## What this task involves
Quote only the lines that start at the line with "Click the Timeout input field" and run to the end of the entries; omit the pictures.

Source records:

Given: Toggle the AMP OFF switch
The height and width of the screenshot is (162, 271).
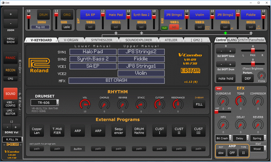Looking at the screenshot, I should [x=233, y=153].
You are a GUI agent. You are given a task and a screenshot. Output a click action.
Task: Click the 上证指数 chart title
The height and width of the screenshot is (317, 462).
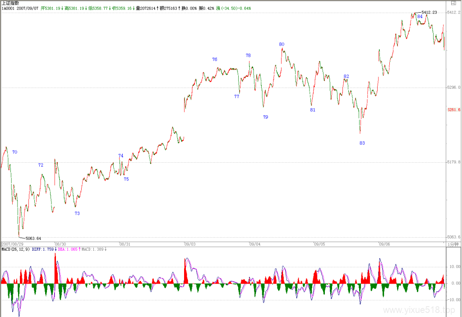pyautogui.click(x=10, y=3)
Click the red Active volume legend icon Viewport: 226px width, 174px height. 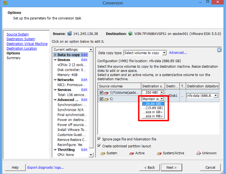pyautogui.click(x=131, y=153)
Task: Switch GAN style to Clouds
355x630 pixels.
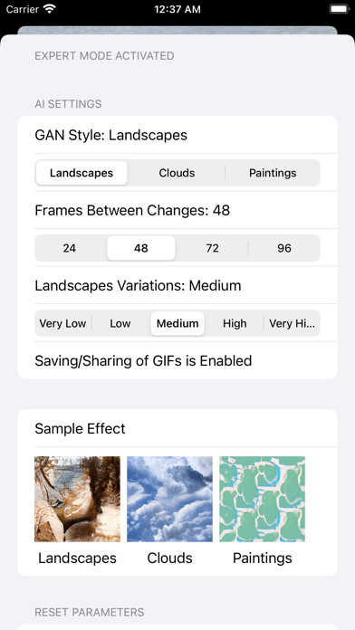Action: (x=177, y=173)
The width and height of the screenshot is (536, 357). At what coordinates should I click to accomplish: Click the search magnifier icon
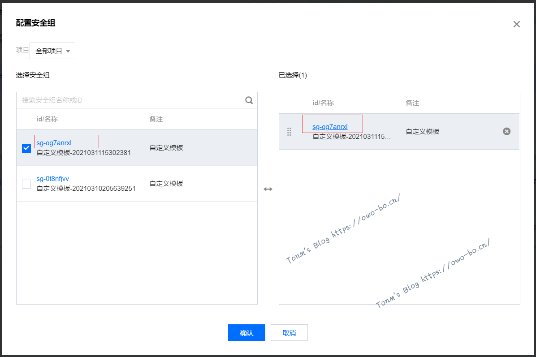249,100
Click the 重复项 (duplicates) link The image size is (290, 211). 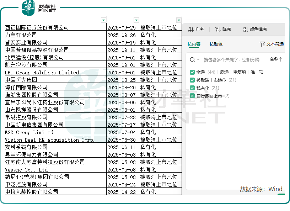239,72
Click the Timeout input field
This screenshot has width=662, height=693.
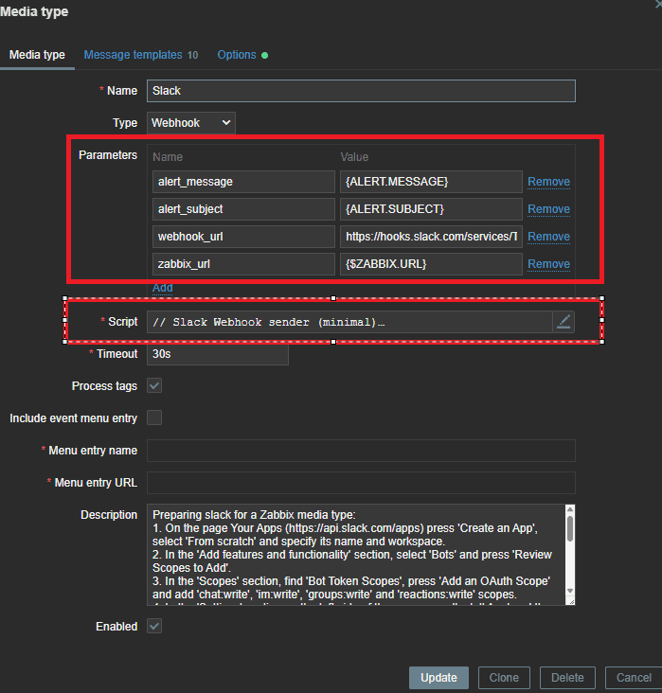(217, 354)
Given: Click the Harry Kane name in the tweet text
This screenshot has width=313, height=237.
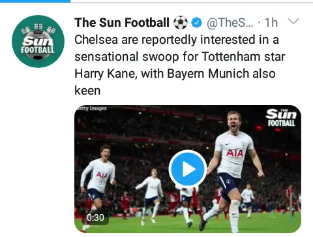Looking at the screenshot, I should pos(106,74).
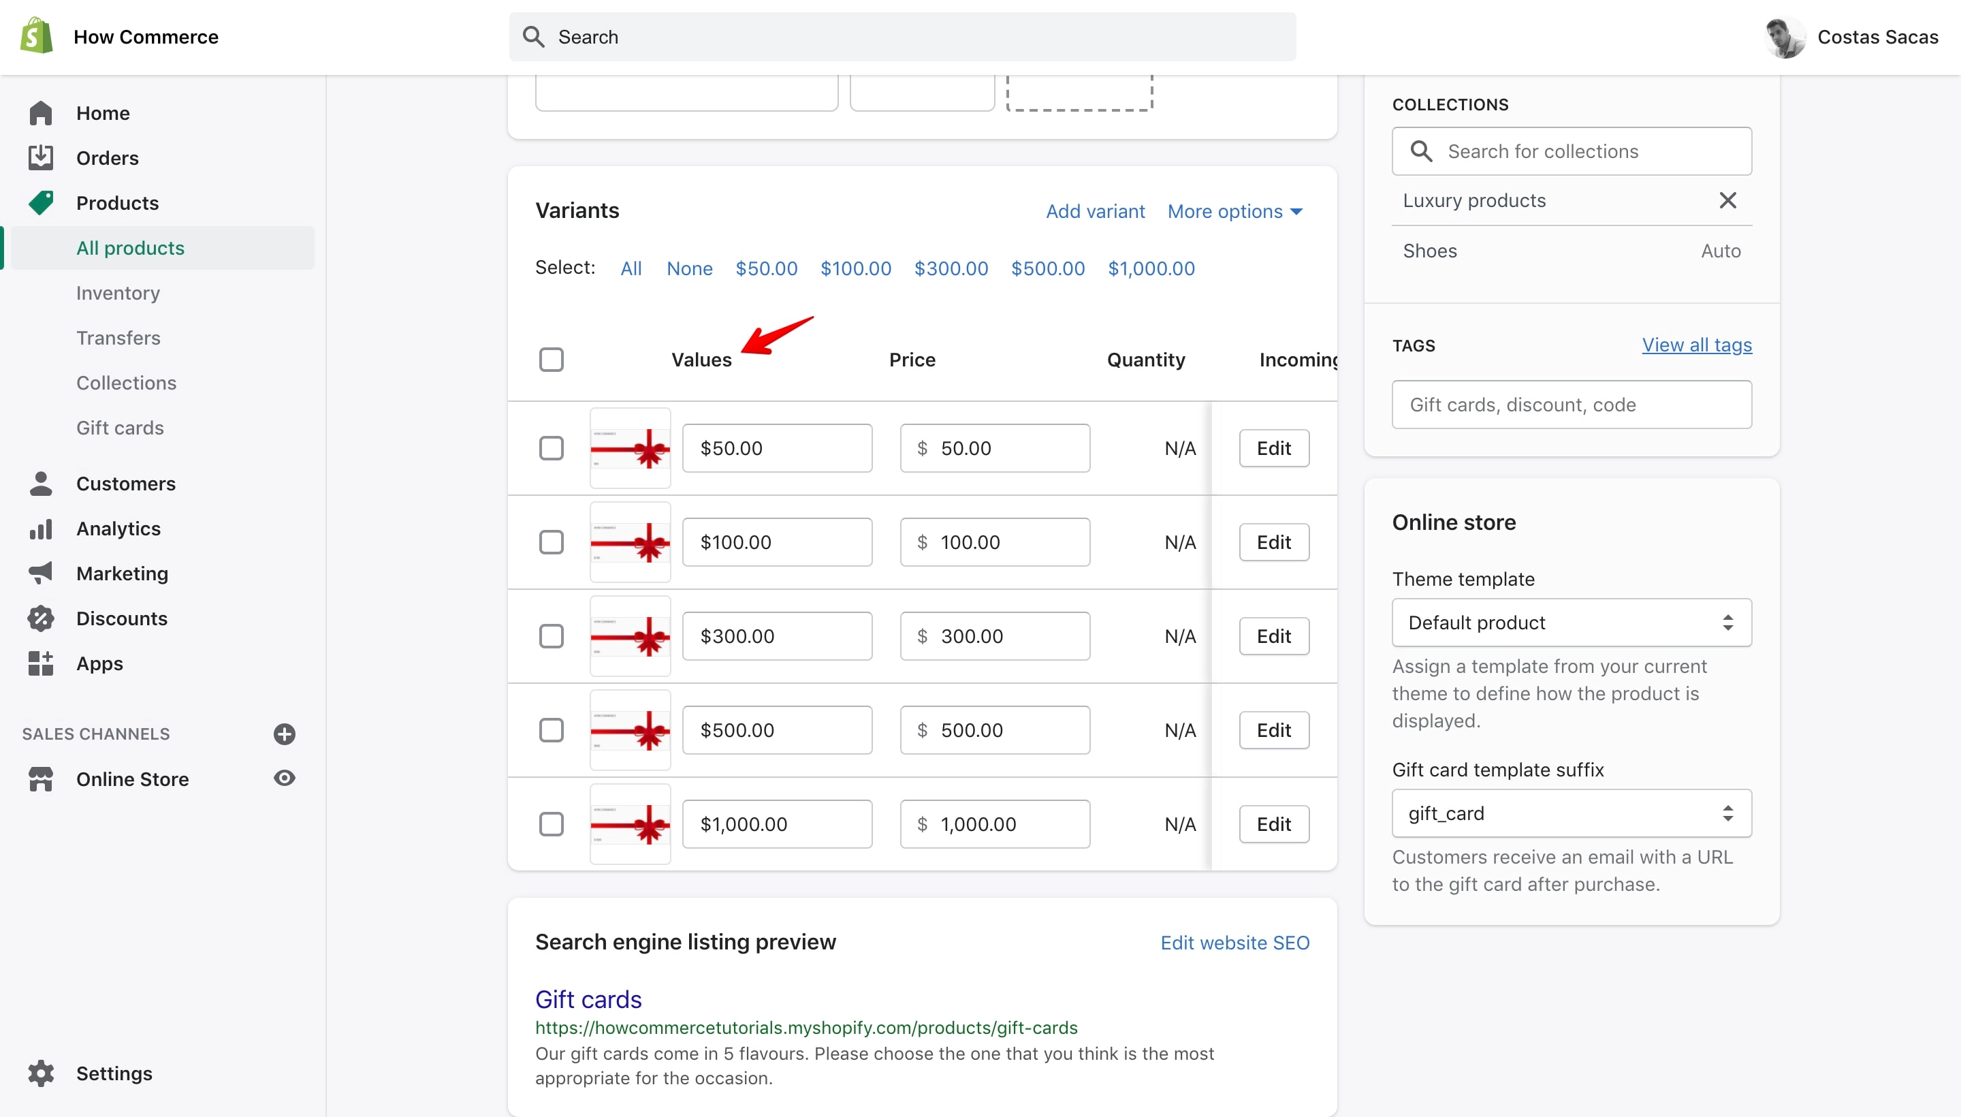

## Answer section
Click the Timeout input field
This screenshot has width=662, height=693.
(217, 354)
Given: Click the Harry Kane name in the tweet text
This screenshot has width=313, height=237.
Looking at the screenshot, I should pos(106,74).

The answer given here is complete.